A journey from journalism to music

BY PAT MORAN




Photo by: Scott Thompson

For Kristen Mitchell, her pivot three years ago from online editor at The Everygirl to live music venue manager at SPACE was one of the hardest decisions she’s ever made.


“But I knew it was the right move,” Mitchell says today, even though the transition from a female-dominated workplace to a male-dominated one has been challenging. By 2016, Mitchell had earned a BA in Creative Writing and Spanish at DePauw University in Greencastle, Indiana, and an MFA in Writing at Northwestern University in Evanston, Illinois. After graduating, she worked briefly for a nonprofit women’s organization’s print publication, before landing the assistant editor position at The Everygirl, a Chicago-based online resource devoted to informing and enriching the lives of creative, career-oriented

woman. The gig with the women-run publication was perfect for the writer in Mitchell’s mind, but her heart felt pulled by the music industry’s siren song.


While putting in full days at The Everygirl, Mitchell worked a side gig at SPACE, a concert venue and music and podcast production facility at 1245 Chicago Avenue in Evanston, which has hosted acts like The Lumineers, Alabama Shakes, Nick Lowe, Dr. John and Lucinda Williams. Mitchell started as an intern before graduating to production assistant.


“Sometimes I wouldn’t get home from the show until midnight or one in the morning,” Mitchell

remembers. “I was fascinated by the live concert experience and I thought it was a nice way to get my feet wet...in the industry.” She credits the venue’s great vibe and wonderful people for prompting her to accept the full-time position as manager of music operations and creative at SPACE, an acronym for the Society for the Preservation of Art and Culture.

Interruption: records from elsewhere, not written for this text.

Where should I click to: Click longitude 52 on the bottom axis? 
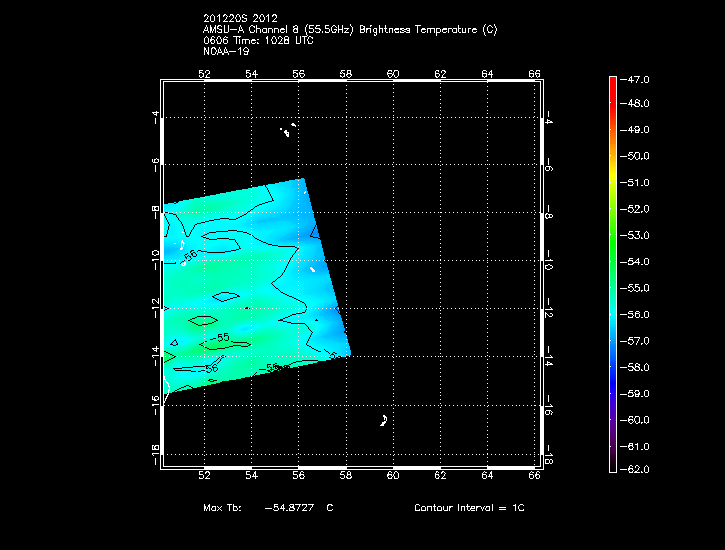205,476
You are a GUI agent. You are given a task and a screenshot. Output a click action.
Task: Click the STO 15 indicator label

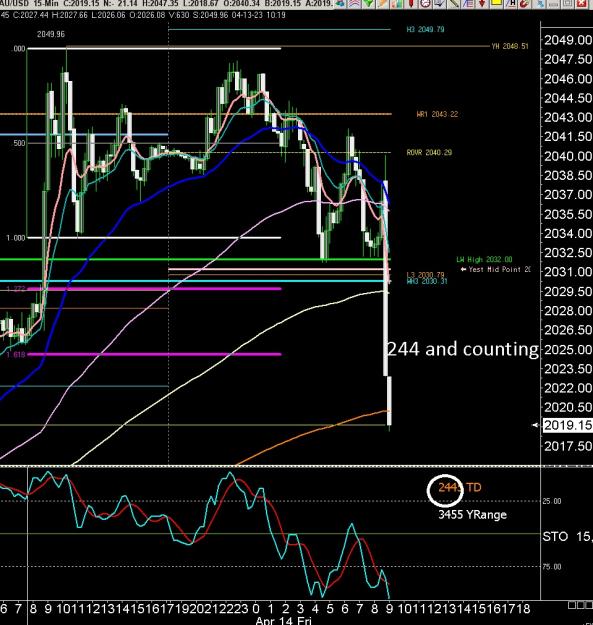pos(567,537)
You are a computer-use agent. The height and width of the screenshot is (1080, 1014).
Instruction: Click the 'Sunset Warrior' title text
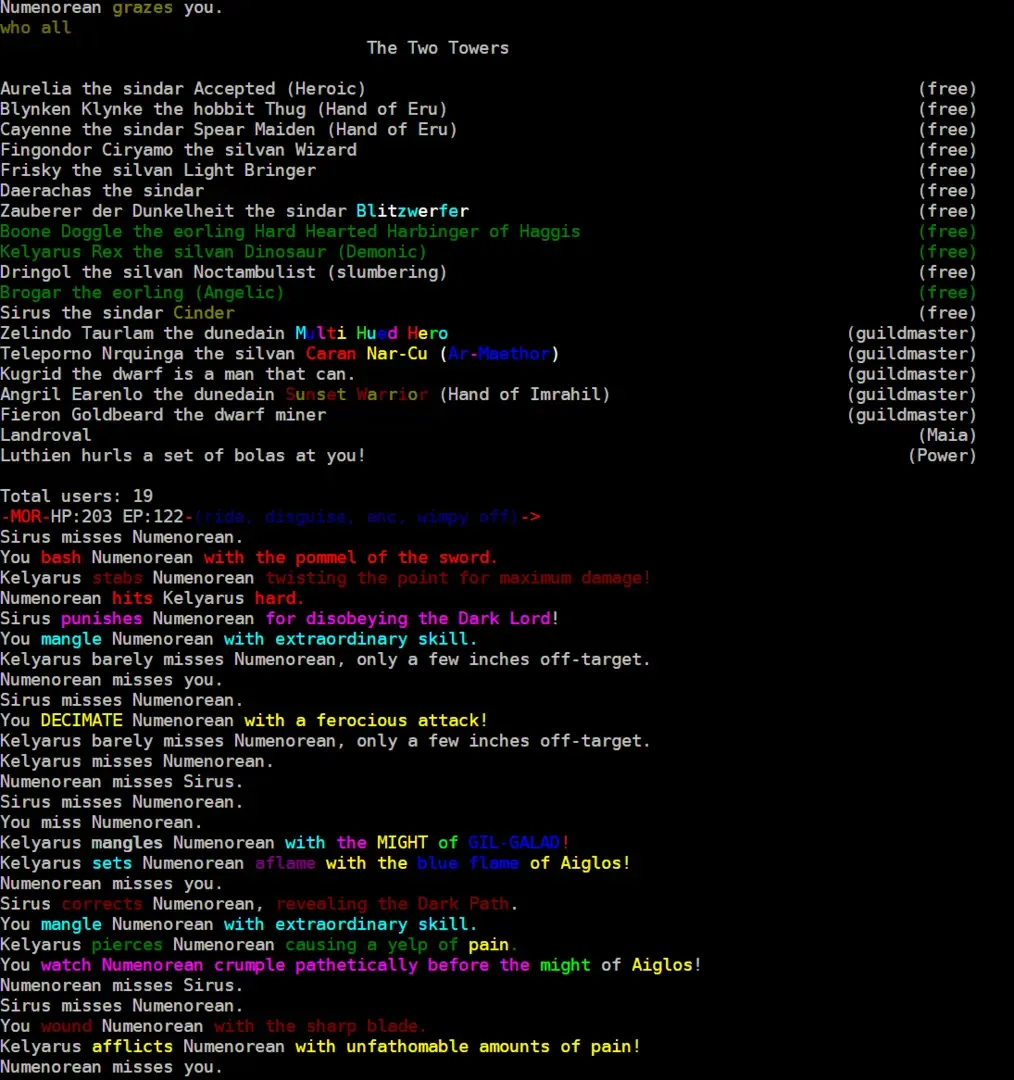[x=356, y=394]
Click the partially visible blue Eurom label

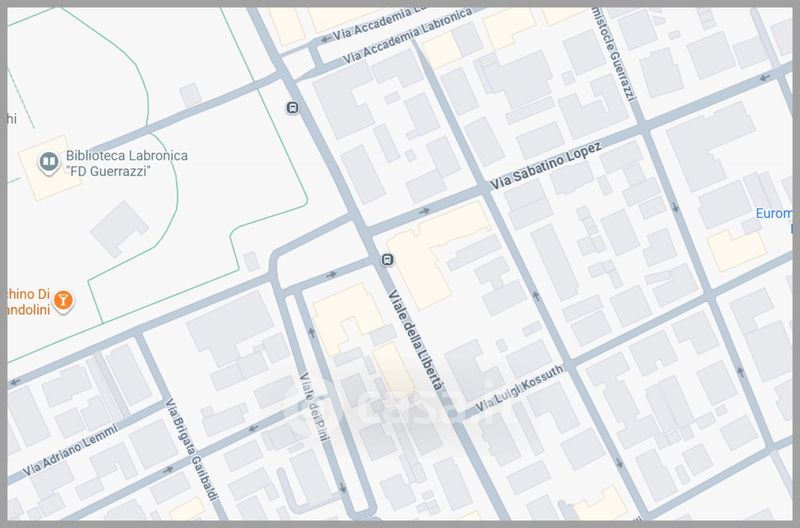[776, 215]
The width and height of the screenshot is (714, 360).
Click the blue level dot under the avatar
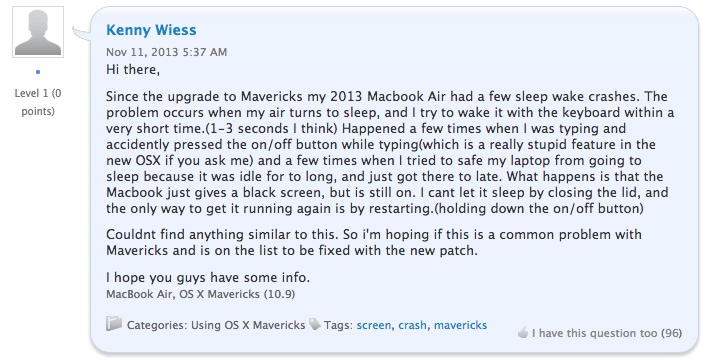tap(38, 72)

“I felt it was more like a family than a job,” Mitchell says. “And it still feels that way to me to this day.”


What does your job entail?

At SPACE we do both seated and standing room only shows. Our capacity is from around 240 on a seated show to about 370 standing, which means we get a lot of different types of fans. We get rock shows, and plenty of folk shows, blues and jazz. There are a lot of genres coming through our doors in any given week which is exciting and keeps my job fun.

We’re a really small team, with four of us there full time. There is a talent buyer, general manager, a production manager and me. I oversee all of our room operations and our creative – design, social media, and marketing. I also make sure that our shows sell and that people are enjoying the experience when they come.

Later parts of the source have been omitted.